MAROC
21/03/2019 14h:39 CET | Actualisé 21/03/2019 14h:41 CET

À Birmingham, 5 mosquées ont été vandalisées pendant la nuit

Le motif de ces attaques n’est pas encore connu et les suspects n’ont pas été retrouvés.

ASSOCIATED PRESS
La mosquée d'Erdington, Birmingham, au centre de l'Angleterre, le jeudi 21 mars 2019, avec les fenêtres fermées après l'acte de vandalisme.

VANDALISME - Dans la nuit du mercredi 20 au jeudi 21 mars, cinq mosquées de la ville anglaise de Birmingham ont été la cible d’actes de vandalisme. 

“La police a reçu un premier signalement vers 2h30, d’un homme brisant à l’aide d’une masse les fenêtres de la mosquée de Bichfield Road, au nord de la ville. Après un autre signalement moins d’une heure plus tard pour des faits similaires visant une autre mosquée, la police des West Midlands a renforcé ses patrouilles à proximité des lieux de culte de la ville, et découvert deux autres mosquées vandalisées.
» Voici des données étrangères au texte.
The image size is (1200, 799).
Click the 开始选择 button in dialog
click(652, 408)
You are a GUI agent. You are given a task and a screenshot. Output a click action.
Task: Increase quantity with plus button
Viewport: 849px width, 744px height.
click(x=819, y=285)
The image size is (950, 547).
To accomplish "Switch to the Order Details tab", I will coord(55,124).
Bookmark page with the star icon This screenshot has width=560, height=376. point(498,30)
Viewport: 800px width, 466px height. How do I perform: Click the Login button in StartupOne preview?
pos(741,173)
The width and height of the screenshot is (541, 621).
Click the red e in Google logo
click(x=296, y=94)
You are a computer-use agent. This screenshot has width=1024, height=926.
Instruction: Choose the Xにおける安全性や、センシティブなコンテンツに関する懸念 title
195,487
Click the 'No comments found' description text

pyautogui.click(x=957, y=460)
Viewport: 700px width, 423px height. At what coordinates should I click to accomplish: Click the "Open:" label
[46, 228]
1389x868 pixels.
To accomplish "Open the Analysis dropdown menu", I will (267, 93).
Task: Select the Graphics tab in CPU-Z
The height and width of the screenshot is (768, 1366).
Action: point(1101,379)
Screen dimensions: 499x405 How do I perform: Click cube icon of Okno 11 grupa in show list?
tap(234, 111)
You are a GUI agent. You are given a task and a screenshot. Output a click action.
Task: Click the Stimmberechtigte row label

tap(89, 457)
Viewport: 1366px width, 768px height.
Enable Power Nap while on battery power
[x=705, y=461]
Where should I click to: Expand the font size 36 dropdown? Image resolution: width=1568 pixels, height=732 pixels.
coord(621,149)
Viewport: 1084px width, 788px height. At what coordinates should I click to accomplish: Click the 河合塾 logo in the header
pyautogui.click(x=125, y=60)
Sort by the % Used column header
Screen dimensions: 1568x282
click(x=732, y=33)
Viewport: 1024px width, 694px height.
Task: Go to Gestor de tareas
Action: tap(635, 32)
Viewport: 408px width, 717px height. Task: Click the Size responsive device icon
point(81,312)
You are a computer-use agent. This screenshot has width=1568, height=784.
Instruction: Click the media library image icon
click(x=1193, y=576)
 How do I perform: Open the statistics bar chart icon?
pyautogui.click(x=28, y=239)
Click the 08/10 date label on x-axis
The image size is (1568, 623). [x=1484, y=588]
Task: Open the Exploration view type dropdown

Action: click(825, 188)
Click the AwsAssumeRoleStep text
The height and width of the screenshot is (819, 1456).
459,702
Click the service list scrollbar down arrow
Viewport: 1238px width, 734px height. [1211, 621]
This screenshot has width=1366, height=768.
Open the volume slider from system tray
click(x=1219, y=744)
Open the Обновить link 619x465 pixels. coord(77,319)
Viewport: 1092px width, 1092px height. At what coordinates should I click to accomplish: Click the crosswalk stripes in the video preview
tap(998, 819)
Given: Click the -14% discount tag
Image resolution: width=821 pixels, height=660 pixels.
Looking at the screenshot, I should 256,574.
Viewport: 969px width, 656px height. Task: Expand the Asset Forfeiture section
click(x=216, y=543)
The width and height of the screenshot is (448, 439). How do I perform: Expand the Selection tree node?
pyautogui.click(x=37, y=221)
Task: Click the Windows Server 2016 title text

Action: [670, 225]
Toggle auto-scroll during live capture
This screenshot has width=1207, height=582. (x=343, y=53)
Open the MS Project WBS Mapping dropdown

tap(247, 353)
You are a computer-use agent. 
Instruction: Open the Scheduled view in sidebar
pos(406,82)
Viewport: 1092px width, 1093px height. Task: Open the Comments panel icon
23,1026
Plus tard dans la matinée, une cinquième mosquée a également été visée”, rapporte l’agence de presse AFP.

D’après la BBC, qui cite la police, le motif de ces attaques n’est pas encore connu et les suspects n’ont pas été retrouvés. Une enquête a été ouverte conjointement avec les officiers d’une unité antiterroriste. 

Réagissant à ces attaques, le ministre de l’Intérieur, Sajid Javid, a qualifié les faits de “profondément préoccupant et de désolant”. De son côté, la communauté musulmane de Birmingham est sous le choc. “Mais nous n’allons pas arrêter le culte, nous allons continuer comme d’habitude, nous ne les laisserons pas gagner, nous les défierons”, a lancé à la BBC Yousef Zaman, président de la mosquée Masjid Faizul Islam à Aston, qui a été vandalisée. Dans un communiqué, le Conseil des mosquées de Birmingham a déclaré avoir été “horrifié” par ces attaques. “Les mosquées de Birmingham sont un lieu de culte, de sérénité et une source de paix et de tranquillité. Nous sommes consternés par de tels actes de haine”, ont-il affirmé.

Birmingham abrite l’une des plus grandes communautés musulmanes de Grande-Bretagne, rappelle le New York Times. Plus d’une personne sur cinq se réclame de l’islam.